- Born: 13 May 1884 Koryčany, Kingdom of Bohemia, Austria-Hungary
- Died: August 1944 (age 60) Auschwitz-Birkenau, German-occupied Poland
- Cause of death: murdered in gas chamber
- Spouse: Henriette

= Oskar Rosenfeld =

Austrian writer and journalist

Oskar Rosenfeld (13 May 1884 – August 1944) was an Austrian-Jewish writer killed at Auschwitz concentration camp.

==Biography==

===Early life and education===
Oskar Rosenfeld was born on 13 May 1884 in Koryčany, Moravia to Jeanette Rosenfeld (Jellinek). Finished his studies in 1908 and earned a doctorate in Vienna on Philipp Otto Runge in the Romantics. Active in different Zionist organizations. Wrote for Jewish papers and journals such as Die Welt and Juedische Volkssimme, culture critics, about art, theater and literature. Was a member of Jewish “Hochschuelerverein Theodor Herzl”.

===Career===
1904 he was one of the founders of the Jewish youth and student newspaper Unsere Hoffnung ('Our Hope'). 1907 he founded, together with writer Hugo Zuckermann, Egon Brecher and others a Jewish theatre initiative, to play modern Yiddish dramas in German language. His first novel was Die vierte Galerie, published in 1910. In the First World War he served in the Austro-Hungarian Army in Sofia in the Austrian-Bulgarian Chamber of Commerce and was the chief editor of the Bulgarische Handelszeitung 1916–1918.

In 1920 six of Rosenfeld's novels were published under the title Tage und Naechte. He was active in the Judenstaatspartei. He worked as an editor of the Wiener Morgenzeitung. He co-founded the new Jewish theater in Vienna, Jüdische Künstlerspiele and translated classical and modern Yiddish literature, works of Mendele Mocher Sforim, Sholem Aleichem, Isaac Leib Peretz and Joshua Singer.

Rosenfeld started to work for the illustrated weekly Die neue Welt in 1929, later becoming its editor in chief. The 1938 Anschluss brought Rosenfeld's work in Vienna to an end. He and his wife, Henriette, emigrated to Prague, where he became a correspondent for The Jewish Chronicle.

Required tasks |
1/ Decide whether each statement agrees with the Oskar Rosenfeld biography: (a) Rosenfeld earned his doctorate in Vienna; (b) his first novel was Tage und Naechte; (c) after the Anschluss, he and his wife emigrated to Berlin. For each, answer yes or no and quote the deciding words of the text.
2/ Retype the part of the Oskar Rosenfeld biography starting at "In 1920 six" and ending at "The Jewish Chronicle.".
3/ List every author whose works the Oskar Rosenfeld biography says Rosenfeld translated.

Rows |

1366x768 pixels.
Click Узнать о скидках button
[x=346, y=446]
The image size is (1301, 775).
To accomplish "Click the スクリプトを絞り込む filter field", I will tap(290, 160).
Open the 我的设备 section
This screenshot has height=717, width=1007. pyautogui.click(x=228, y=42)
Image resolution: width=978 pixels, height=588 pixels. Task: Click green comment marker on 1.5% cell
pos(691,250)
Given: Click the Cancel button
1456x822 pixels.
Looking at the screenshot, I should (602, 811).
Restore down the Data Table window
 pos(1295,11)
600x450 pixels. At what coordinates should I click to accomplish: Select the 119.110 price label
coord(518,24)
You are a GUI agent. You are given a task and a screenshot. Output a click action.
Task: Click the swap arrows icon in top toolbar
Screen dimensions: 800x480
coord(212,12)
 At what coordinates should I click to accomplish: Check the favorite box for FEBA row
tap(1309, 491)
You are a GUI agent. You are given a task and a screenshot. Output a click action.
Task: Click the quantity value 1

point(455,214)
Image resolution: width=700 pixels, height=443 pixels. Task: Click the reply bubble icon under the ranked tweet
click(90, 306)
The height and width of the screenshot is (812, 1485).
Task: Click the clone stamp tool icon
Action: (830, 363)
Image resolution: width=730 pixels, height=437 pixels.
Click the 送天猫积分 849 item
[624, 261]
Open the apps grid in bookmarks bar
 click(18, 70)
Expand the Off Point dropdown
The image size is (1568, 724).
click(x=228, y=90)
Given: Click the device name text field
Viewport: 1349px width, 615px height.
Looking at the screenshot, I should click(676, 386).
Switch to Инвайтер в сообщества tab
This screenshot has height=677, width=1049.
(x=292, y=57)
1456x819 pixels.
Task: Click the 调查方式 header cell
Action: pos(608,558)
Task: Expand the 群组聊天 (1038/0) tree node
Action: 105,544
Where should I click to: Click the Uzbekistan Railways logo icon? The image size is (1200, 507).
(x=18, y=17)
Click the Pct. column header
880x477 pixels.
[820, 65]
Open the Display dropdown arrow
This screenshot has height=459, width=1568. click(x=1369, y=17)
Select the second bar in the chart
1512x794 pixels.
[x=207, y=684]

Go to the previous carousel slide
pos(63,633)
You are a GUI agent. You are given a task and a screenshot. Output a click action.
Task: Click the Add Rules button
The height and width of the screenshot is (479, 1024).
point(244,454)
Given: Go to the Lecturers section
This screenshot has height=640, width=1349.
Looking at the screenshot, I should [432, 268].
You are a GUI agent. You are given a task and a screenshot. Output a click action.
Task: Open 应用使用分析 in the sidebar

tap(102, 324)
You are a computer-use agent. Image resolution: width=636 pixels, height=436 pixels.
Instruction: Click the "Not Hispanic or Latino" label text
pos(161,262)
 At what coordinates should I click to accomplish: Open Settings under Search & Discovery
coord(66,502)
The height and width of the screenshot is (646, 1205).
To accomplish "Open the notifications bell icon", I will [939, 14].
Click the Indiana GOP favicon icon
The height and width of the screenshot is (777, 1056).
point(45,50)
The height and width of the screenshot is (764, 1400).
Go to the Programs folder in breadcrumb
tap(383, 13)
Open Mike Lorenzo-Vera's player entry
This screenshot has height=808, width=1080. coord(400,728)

The responses |
1/
(a) Yes: "earned a doctorate in Vienna on Philipp Otto Runge in the Romantics"
(b) No: "His first novel was Die vierte Galerie, published in 1910."
(c) No: "He and his wife, Henriette, emigrated to Prague"

2/
In 1920 six of Rosenfeld's novels were published under the title Tage und Naechte. He was active in the Judenstaatspartei. He worked as an editor of the Wiener Morgenzeitung. He co-founded the new Jewish theater in Vienna, Jüdische Künstlerspiele and translated classical and modern Yiddish literature, works of Mendele Mocher Sforim, Sholem Aleichem, Isaac Leib Peretz and Joshua Singer.

Rosenfeld started to work for the illustrated weekly Die neue Welt in 1929, later becoming its editor in chief. The 1938 Anschluss brought Rosenfeld's work in Vienna to an end. He and his wife, Henriette, emigrated to Prague, where he became a correspondent for The Jewish Chronicle.

3/
Mendele Mocher Sforim
Sholem Aleichem
Isaac Leib Peretz
Joshua Singer